En Colombia padecemos de un mal común entre los países latinoamericanos, creer que la capital es el país, que sin esta la Nación sería inviable, es más, a veces caemos en el error de imaginar que el porvenir solo es posible en un centro urbano denso y caótico. Es fácil encontrar colombianos denostar sobre la egolatría de los argentinos y defender el buen uso lingüístico de los colombianos y ante todo, de los bogotanos, los hijos ilustres de la Atenas suramericana, los dos casos son errores mayúsculos. Ni los argentinos son ególatras ni los colombianos hablamos el mejor español; ese adjetivo no cabe en la sociolingüística. En nuestro caso ya es suficiente con que la dicotomía de la maravilla y la arbitrariedad de la lengua se impongan en medios de comunicación de toda índole.

— DATOS PROPORCIONADOS —

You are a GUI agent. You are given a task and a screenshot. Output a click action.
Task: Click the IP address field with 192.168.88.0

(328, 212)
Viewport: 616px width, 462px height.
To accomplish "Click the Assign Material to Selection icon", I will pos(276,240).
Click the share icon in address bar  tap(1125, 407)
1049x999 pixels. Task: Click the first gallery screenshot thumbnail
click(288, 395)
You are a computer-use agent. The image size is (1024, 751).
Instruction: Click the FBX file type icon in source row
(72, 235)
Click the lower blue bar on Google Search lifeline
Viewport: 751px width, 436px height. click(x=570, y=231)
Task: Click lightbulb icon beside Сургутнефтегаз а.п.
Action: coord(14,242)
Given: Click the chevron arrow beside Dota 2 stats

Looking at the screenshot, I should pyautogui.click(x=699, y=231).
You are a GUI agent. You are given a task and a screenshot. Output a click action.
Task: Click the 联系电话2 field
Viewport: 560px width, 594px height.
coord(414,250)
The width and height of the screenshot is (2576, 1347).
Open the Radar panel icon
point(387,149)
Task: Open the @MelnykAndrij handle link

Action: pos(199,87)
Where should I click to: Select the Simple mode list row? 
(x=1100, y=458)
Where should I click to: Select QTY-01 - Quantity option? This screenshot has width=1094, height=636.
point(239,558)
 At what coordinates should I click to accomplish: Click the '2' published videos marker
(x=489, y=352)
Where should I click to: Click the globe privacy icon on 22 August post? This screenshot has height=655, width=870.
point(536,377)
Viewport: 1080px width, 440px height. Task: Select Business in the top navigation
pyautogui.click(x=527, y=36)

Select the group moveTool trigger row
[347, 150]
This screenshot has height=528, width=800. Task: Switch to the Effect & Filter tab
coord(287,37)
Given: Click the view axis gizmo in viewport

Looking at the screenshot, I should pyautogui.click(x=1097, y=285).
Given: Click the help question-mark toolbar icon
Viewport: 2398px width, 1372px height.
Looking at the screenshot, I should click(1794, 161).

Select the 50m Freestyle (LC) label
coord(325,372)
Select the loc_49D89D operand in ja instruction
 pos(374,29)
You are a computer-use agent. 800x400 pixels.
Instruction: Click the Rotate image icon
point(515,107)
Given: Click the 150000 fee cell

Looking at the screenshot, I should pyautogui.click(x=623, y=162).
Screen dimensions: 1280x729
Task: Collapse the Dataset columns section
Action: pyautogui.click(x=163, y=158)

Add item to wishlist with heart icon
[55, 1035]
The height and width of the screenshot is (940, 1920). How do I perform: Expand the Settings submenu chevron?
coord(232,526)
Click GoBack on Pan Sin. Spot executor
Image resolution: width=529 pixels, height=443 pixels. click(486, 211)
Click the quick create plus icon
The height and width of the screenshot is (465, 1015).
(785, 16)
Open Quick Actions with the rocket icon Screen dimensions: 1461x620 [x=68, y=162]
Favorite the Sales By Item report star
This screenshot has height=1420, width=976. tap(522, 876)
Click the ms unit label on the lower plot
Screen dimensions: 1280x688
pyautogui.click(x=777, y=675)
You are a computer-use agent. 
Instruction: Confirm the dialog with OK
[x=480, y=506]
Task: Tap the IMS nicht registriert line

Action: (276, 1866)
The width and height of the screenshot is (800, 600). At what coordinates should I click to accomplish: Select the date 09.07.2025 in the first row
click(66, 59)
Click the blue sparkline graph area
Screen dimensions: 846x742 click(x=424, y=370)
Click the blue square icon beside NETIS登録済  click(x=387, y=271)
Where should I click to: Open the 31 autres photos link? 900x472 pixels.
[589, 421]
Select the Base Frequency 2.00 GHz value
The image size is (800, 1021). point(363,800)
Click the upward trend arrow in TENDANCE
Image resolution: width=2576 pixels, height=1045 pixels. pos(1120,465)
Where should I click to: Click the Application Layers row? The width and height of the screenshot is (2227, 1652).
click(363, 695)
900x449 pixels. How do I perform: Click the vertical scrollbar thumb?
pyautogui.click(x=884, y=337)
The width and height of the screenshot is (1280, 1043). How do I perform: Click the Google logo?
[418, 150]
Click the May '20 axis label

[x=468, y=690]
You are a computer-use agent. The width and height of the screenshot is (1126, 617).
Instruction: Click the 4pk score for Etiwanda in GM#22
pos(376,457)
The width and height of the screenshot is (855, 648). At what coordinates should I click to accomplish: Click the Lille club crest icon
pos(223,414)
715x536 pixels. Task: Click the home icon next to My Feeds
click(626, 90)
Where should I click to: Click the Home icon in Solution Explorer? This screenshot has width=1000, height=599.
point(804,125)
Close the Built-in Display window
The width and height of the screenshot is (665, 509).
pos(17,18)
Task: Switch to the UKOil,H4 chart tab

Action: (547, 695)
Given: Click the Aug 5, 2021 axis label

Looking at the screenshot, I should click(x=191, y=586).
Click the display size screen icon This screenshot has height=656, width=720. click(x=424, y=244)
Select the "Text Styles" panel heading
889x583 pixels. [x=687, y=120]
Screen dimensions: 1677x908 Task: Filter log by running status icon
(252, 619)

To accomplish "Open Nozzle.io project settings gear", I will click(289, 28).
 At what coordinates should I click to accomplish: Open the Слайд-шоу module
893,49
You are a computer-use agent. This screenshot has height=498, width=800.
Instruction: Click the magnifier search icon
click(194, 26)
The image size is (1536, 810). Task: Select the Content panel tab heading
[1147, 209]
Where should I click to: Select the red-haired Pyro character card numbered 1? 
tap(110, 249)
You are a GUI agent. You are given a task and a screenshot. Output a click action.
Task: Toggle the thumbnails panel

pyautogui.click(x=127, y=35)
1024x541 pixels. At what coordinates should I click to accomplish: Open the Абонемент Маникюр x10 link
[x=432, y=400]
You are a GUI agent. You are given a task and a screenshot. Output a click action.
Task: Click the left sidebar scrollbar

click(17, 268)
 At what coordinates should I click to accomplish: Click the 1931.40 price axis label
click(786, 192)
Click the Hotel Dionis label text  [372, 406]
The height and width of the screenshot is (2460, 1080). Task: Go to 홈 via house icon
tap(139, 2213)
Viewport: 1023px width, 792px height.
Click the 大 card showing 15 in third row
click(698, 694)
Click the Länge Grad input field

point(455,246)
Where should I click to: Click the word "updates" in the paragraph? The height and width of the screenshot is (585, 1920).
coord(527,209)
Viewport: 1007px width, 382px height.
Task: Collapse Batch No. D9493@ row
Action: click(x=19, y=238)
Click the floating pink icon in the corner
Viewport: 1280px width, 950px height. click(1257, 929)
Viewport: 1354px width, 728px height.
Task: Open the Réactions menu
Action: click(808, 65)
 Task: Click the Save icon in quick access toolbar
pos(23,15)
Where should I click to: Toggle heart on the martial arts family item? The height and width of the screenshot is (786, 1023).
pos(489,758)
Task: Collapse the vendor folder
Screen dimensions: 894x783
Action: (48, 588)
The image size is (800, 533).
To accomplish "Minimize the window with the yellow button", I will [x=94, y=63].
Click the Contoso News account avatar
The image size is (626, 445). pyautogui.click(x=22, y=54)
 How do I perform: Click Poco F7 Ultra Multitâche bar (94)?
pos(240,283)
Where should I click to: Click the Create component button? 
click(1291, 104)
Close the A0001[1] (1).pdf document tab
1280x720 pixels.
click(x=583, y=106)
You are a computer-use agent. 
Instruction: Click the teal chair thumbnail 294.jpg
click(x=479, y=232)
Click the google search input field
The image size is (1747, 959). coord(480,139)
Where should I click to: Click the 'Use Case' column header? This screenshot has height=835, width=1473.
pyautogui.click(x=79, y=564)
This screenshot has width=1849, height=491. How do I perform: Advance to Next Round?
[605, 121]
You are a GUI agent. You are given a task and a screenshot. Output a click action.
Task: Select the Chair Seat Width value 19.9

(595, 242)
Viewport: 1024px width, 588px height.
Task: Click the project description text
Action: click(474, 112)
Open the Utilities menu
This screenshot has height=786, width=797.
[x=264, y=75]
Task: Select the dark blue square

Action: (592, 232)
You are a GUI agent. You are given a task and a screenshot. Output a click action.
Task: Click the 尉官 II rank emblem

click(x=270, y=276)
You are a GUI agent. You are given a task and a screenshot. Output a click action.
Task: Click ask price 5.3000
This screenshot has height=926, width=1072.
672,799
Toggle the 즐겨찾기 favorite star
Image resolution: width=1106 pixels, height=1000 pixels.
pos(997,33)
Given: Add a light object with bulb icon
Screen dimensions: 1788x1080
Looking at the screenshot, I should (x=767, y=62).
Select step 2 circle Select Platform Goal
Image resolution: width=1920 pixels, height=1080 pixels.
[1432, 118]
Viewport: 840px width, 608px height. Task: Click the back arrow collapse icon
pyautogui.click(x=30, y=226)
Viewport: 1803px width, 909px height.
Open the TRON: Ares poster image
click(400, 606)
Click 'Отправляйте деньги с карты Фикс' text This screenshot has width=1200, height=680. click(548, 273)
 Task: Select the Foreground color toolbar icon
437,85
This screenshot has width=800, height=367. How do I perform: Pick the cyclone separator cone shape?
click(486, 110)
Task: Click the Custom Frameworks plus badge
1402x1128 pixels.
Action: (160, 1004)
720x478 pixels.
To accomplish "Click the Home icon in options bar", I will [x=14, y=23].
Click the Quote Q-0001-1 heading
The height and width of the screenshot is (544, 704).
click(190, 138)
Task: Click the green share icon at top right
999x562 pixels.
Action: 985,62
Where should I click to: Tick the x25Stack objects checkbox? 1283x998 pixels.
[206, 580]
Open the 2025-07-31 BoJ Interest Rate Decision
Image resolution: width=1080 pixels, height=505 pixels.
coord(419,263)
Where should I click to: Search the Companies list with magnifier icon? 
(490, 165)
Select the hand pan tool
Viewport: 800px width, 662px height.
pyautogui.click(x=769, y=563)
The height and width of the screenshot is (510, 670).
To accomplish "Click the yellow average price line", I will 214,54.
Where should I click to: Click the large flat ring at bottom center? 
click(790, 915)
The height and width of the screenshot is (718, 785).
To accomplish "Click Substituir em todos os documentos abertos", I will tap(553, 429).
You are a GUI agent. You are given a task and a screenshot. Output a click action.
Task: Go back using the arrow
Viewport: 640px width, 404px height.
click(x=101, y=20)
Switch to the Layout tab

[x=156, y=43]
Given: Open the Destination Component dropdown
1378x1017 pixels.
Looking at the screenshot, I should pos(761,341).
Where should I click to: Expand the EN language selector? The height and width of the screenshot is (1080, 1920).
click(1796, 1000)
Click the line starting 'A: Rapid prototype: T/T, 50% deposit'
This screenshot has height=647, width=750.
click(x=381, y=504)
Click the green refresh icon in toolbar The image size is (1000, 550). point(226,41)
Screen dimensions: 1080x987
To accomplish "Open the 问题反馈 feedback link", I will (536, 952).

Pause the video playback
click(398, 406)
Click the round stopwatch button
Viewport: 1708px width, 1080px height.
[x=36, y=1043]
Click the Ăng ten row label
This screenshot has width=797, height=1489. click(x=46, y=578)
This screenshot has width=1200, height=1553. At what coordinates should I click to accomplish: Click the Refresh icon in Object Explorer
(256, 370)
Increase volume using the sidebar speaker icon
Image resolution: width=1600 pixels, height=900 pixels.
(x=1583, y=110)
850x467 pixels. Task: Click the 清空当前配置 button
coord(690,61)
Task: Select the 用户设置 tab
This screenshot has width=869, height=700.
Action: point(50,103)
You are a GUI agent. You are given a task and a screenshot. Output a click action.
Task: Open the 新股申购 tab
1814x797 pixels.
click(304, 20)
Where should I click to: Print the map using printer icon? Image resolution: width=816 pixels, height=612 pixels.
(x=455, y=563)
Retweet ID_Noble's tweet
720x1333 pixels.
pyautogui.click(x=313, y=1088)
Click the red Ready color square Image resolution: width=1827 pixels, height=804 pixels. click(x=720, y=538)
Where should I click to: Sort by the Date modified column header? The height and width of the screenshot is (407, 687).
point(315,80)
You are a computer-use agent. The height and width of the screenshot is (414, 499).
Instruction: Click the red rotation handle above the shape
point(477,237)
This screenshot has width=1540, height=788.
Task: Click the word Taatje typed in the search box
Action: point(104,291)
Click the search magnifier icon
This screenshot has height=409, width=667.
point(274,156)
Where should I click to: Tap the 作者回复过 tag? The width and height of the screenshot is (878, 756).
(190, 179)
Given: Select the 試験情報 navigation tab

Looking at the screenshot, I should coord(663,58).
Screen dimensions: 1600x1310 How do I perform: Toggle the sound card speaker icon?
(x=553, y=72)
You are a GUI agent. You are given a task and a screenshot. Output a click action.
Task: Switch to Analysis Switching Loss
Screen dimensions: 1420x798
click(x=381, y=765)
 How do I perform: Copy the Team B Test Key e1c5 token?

— CONSIGNA 1 —
Reproduce el fragmento citado entre "En Colombia padecemos" y "de toda índole.", ambos incluidos.
— CONSIGNA 2 —
¿Cómo llama el fragmento citado a los bogotanos?

— RESPUESTA ESPERADA 1 —
En Colombia padecemos de un mal común entre los países latinoamericanos, creer que la capital es el país, que sin esta la Nación sería inviable, es más, a veces caemos en el error de imaginar que el porvenir solo es posible en un centro urbano denso y caótico. Es fácil encontrar colombianos denostar sobre la egolatría de los argentinos y defender el buen uso lingüístico de los colombianos y ante todo, de los bogotanos, los hijos ilustres de la Atenas suramericana, los dos casos son errores mayúsculos. Ni los argentinos son ególatras ni los colombianos hablamos el mejor español; ese adjetivo no cabe en la sociolingüística. En nuestro caso ya es suficiente con que la dicotomía de la maravilla y la arbitrariedad de la lengua se impongan en medios de comunicación de toda índole.

— RESPUESTA ESPERADA 2 —
Los hijos ilustres de la Atenas suramericana.